[[ Extracted records open ]]
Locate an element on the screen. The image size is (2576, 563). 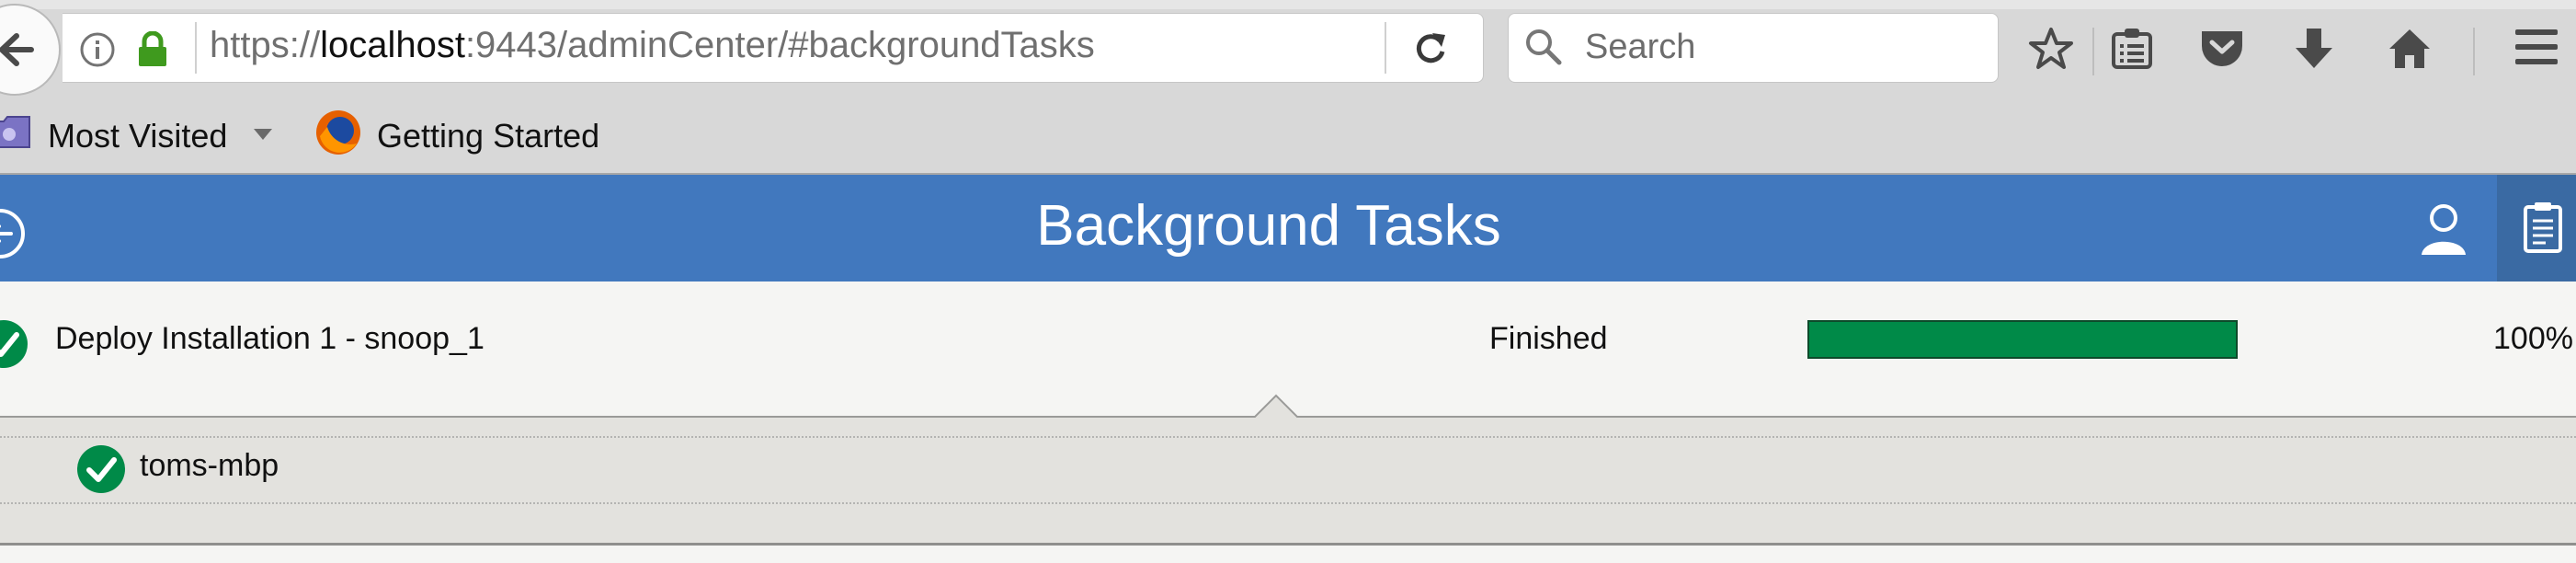
page-bottom is located at coordinates (1288, 554).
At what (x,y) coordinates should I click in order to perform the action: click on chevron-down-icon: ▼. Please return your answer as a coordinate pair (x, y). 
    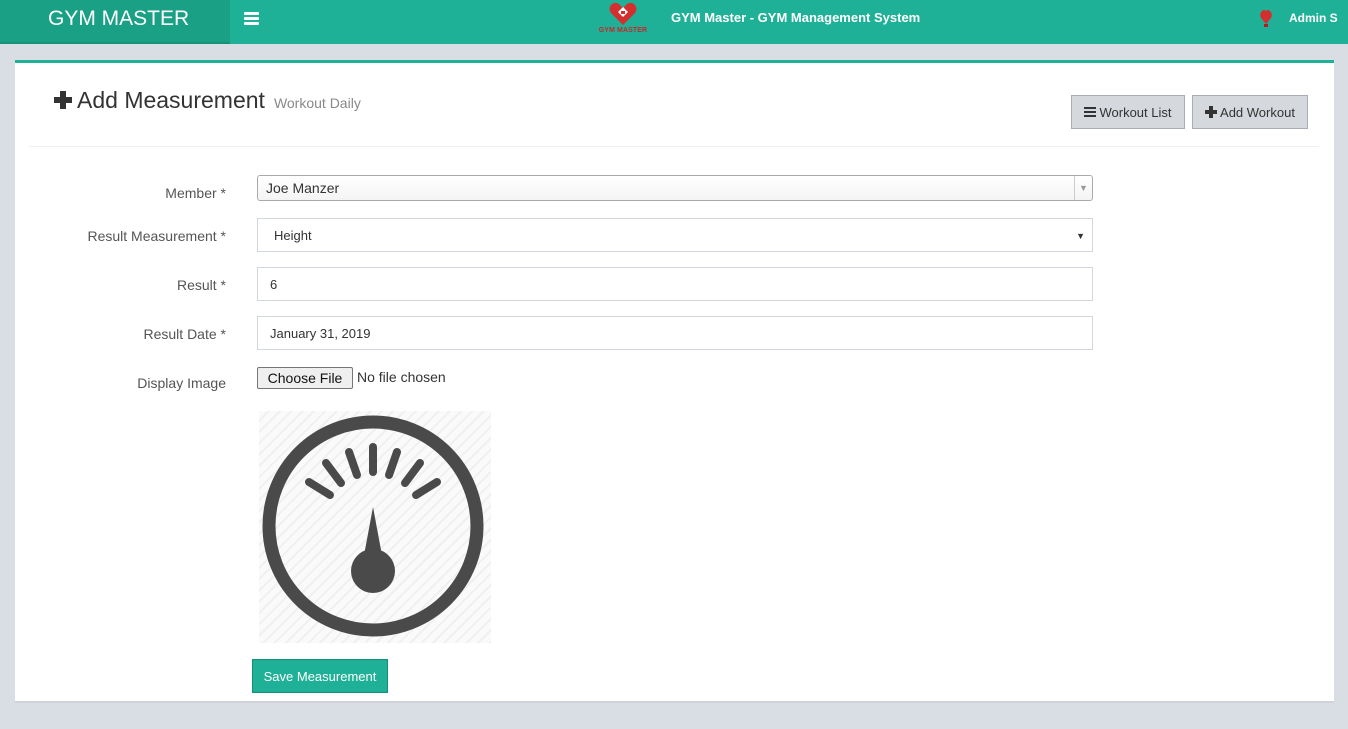
    Looking at the image, I should click on (1083, 188).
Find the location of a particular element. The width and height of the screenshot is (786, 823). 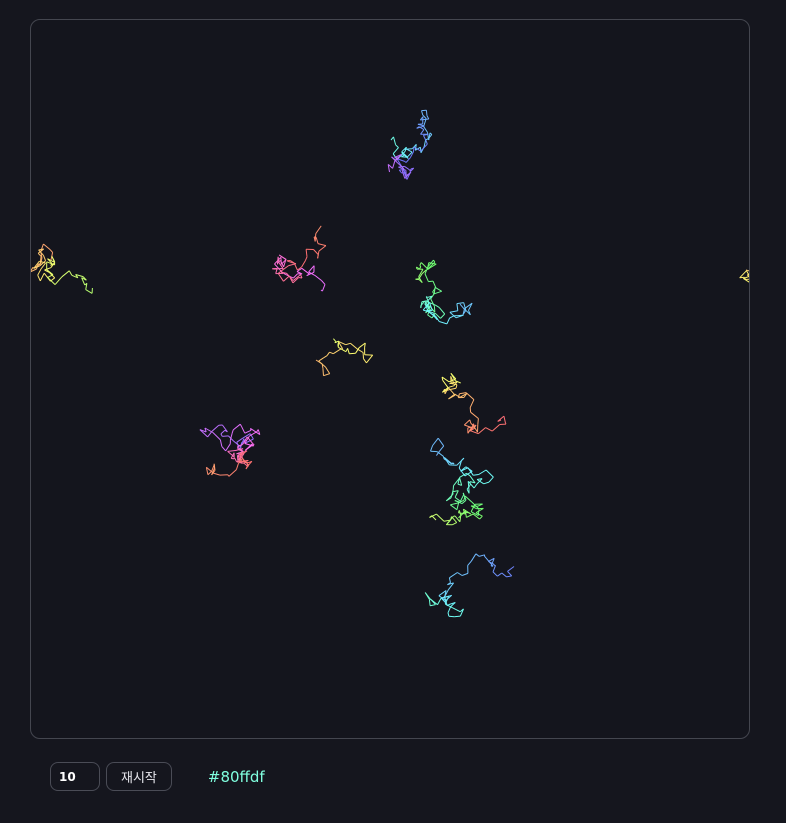

current-color-label: #80ffdf is located at coordinates (236, 776).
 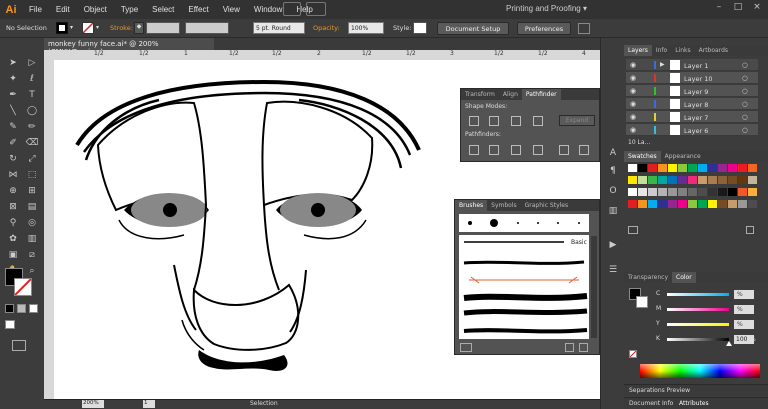 What do you see at coordinates (524, 223) in the screenshot?
I see `brush-tip-row` at bounding box center [524, 223].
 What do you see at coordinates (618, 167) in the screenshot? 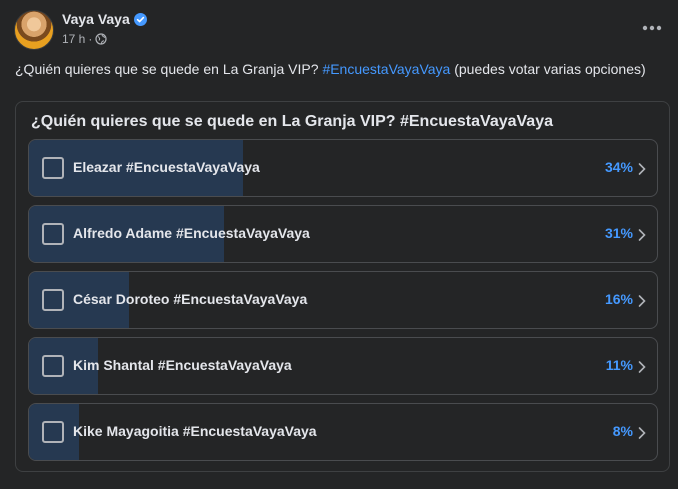
I see `poll-option-percent: 34%` at bounding box center [618, 167].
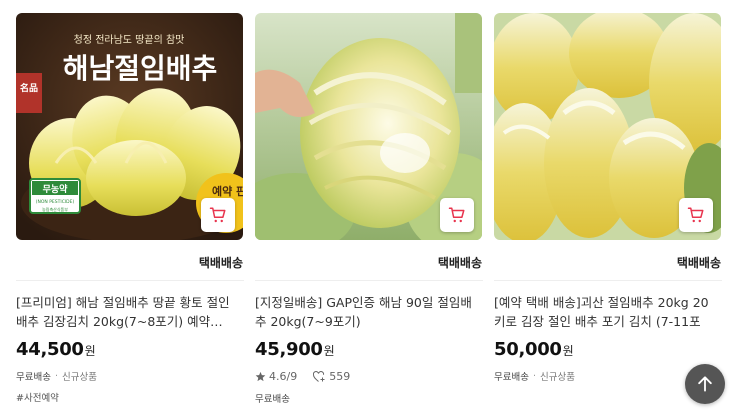 This screenshot has width=750, height=415. What do you see at coordinates (50, 350) in the screenshot?
I see `product-price: 44,500` at bounding box center [50, 350].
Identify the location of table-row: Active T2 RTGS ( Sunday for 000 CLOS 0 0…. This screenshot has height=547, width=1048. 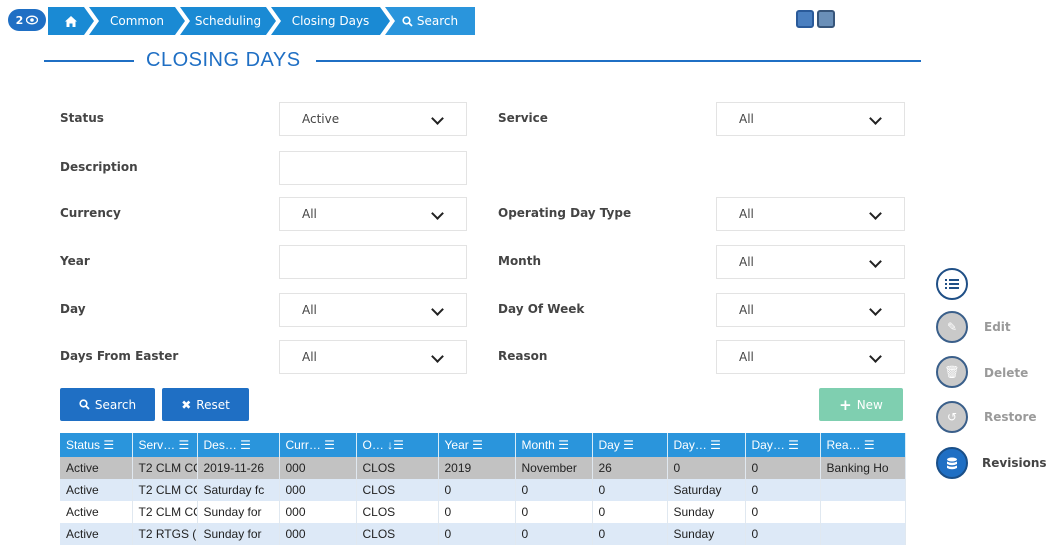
[[ Extracted records closed ]]
Exercise prompt: Can you copy out all of the records above word for word, leaving the pictures out of your answer?

Output for this exercise:
Locate an element on the screen. The image size is (2576, 563). 
page-bottom is located at coordinates (1288, 554).
At what (x,y) coordinates should I click in order to perform the action: click on chevron-down-icon: ▼. Please return your answer as a coordinate pair (x, y). 
    Looking at the image, I should click on (1083, 188).
Find the location of a particular element. The width and height of the screenshot is (786, 823). 

current-color-label: #80ffdf is located at coordinates (236, 776).
  What do you see at coordinates (524, 223) in the screenshot?
I see `brush-tip-row` at bounding box center [524, 223].
 What do you see at coordinates (618, 167) in the screenshot? 
I see `poll-option-percent: 34%` at bounding box center [618, 167].
 This screenshot has width=750, height=415. What do you see at coordinates (50, 350) in the screenshot?
I see `product-price: 44,500` at bounding box center [50, 350].
Identify the location of table-row: Active T2 RTGS ( Sunday for 000 CLOS 0 0…. This screenshot has height=547, width=1048. 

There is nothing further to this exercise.